WRITTEN PROBLEM
Rewrite the lines from the one holding "Toggle the bug issues icon in toolbar" through the one holding "point(619,30)", inclusive, replacing "icon" with "button" and leaving everything else as it is.

MATERIAL SHOWN

□ □ □ □ □

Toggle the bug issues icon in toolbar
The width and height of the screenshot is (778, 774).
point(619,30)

□ □ □ □ □

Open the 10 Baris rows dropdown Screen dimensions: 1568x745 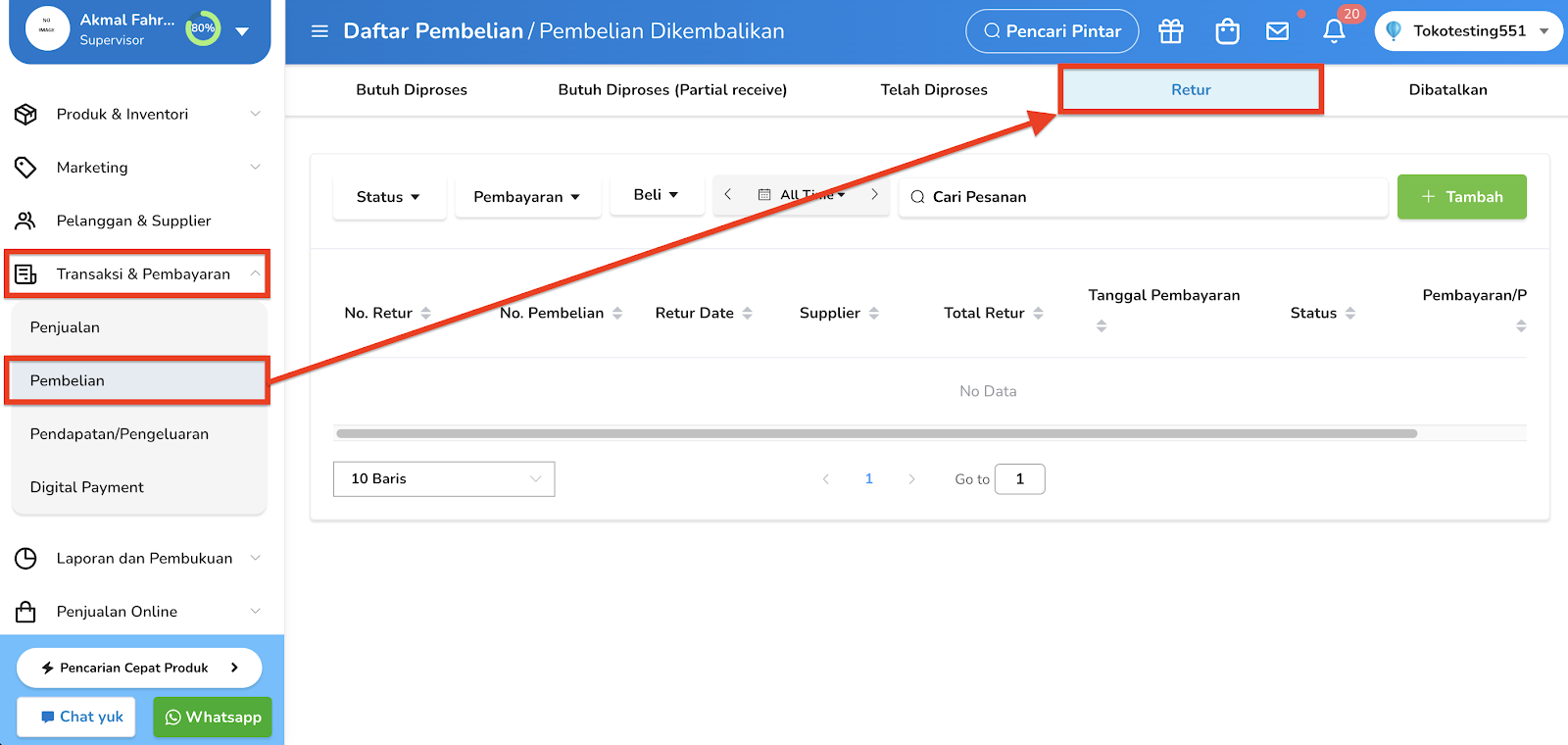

□ □ □ □ □

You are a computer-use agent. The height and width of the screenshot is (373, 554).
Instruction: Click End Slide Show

□ □ □ □ □

ANSWER TO THE PROBLEM
Toggle the bug issues button in toolbar
The width and height of the screenshot is (778, 774).
point(619,30)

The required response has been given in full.